How can departments and programs support continuous improvement in undergraduate geoscience education?

Rationale

Undergraduate geoscience content is taught in a wide variety of departments and programs beyond only traditional geoscience or geology departments, including physical science departments at community colleges, departments focused on ocean, atmospheric science, and environmental science, and even embedded within courses taught by departments such as sociology and engineering. All of these departments and programs can be conceptualized as complex systems comprised of instructors, students, staff, and administrators, as well as curricula, courses, and assessment mechanisms, as well as physical structures such as classrooms and labs (Condon et al., 2016; Manduca, 2017). These systems support students' geoscience education, the professional environment of the instructor, and the long-term character and evolution of the degree program (Tobias, 1992; NASEM, 2016). Geoscience education research can assist departments, institutions, and professional development programs in understanding how these systems function to support students and instructors in learning.

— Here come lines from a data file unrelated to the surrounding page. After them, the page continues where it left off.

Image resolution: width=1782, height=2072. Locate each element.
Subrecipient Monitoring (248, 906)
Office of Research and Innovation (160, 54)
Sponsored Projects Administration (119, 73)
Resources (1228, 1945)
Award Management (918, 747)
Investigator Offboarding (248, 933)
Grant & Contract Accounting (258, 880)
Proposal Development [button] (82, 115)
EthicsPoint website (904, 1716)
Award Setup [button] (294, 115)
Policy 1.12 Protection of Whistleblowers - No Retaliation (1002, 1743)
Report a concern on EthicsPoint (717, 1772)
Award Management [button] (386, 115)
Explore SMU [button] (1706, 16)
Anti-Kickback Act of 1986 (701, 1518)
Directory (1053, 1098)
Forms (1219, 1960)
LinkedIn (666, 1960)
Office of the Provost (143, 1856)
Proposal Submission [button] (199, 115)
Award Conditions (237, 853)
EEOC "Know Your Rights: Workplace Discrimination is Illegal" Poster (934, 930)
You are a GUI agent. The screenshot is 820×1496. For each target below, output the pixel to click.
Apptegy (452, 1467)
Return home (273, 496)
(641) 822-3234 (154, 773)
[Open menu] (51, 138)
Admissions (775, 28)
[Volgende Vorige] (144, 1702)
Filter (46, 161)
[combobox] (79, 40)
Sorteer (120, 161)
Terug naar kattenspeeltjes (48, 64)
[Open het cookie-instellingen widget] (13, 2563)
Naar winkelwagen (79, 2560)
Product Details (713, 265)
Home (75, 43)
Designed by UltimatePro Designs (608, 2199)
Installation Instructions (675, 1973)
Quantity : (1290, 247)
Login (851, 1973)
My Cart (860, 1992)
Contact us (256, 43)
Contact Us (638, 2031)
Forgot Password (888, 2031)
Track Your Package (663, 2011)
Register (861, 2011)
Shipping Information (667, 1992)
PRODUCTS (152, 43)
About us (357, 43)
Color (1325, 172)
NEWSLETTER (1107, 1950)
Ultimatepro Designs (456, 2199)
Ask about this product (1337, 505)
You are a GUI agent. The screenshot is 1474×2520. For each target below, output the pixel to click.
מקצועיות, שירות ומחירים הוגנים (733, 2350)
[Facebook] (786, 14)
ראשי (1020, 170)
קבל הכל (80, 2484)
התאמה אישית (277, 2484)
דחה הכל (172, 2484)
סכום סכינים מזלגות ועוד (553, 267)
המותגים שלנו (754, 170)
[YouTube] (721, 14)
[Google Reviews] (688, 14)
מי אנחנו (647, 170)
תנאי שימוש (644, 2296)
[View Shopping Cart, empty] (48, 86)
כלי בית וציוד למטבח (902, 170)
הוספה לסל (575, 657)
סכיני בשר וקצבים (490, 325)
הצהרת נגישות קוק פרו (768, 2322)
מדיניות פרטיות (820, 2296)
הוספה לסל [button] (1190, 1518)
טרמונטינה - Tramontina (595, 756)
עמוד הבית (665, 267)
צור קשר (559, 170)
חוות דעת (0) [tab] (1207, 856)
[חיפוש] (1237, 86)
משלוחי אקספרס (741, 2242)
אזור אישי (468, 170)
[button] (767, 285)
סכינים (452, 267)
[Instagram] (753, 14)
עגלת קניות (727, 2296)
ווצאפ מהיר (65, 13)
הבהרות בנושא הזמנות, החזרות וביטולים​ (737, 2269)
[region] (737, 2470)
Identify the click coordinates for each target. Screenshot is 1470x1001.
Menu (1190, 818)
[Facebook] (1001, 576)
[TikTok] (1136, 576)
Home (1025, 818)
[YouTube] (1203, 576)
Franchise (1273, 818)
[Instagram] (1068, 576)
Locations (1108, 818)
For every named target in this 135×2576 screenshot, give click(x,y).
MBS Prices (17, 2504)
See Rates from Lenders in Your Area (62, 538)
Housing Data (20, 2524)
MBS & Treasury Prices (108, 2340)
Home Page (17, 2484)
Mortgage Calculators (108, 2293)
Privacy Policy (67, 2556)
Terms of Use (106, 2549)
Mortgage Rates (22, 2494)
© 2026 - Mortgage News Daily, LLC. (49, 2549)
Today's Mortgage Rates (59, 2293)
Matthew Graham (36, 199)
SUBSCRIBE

Viewed from this systems perspective, in "healthy" departments and programs, new and potentially valuable ideas about teaching and learning enter the system continuously and are discussed, experimented with, and implemented freely (Manduca, 2017). A healthy department or program can respond and adapt quickly to new challenges and opportunities, drawing on this capacity for learning. Considerations affecting the health of the program include teaching-related rewards structures; resources and opportunities for professional development; collegiality among faculty, students, and staff; leadership; and other factors (Andrews et al., 2016; Walter et al., 2014).

While each geoscience department or program is a system unto itself, it is embedded within larger systems such as the college, institution, discipline and its component professional organizations, and local, national, and global societies, all of which exert various types of influences on the health of a department or program. Furthermore, individuals from a department or program may participate in communities of transformation that transcend individual disciplines (Gehrke & Kezar, 2016), and these ties may also contribute to systems health within a department or program. Thus, further work will need to clarify factors contributing to department or program health from both within (departmental climate) and beyond the department itself (e.g. academic advising, employers, disciplinary societies). An understanding of the departmental system and its response to both internal and external influences is foundational to sustaining the highest-quality geoscience education. This Grand Challenge is summarized in Figure 3.

Recommended Research Strategies

  1. Collaborate with and draw upon the work of organizational psychologists who study workplace climate to conduct mixed-methods case studies describing the health of a variety of geoscience programs, including measures of departmental climate (e.g., Walter et al., 2014)and interviews with students, alumni, faculty (full- and part-time), staff, and administrators that seek to determine their perceptions of internal and external influences on teaching and learning information flow and changes in practice.
  2. Based on those case studies, formulate hypotheses about internal and external variables that appear to have the greatest impact on department or program health, and design quantitative survey instruments to test those hypotheses across a representative subsection of geoscience departments and programs in the U.S.
  3. Investigate how departments and programs that support high-quality undergraduate geoscience teaching evolved to that state. Longitudinal multi-case studies of departments and program from the range of institutional types would aid in addressing this strategy.
  4. Identify what chairs/heads of a diverse range of departments and programs need to foster a teaching culture that supports high-quality undergraduate geoscience education and the extent to which they think those needs are being met. A critical incident analysis of chairs/heads experiences would assist the pursuit of this strategy.
  5. Conduct social network analyses at a variety of scales within the geoscience education community, including departments and disciplinary societies, to identify the characteristics of change agents and to understand of how those change agents support program health.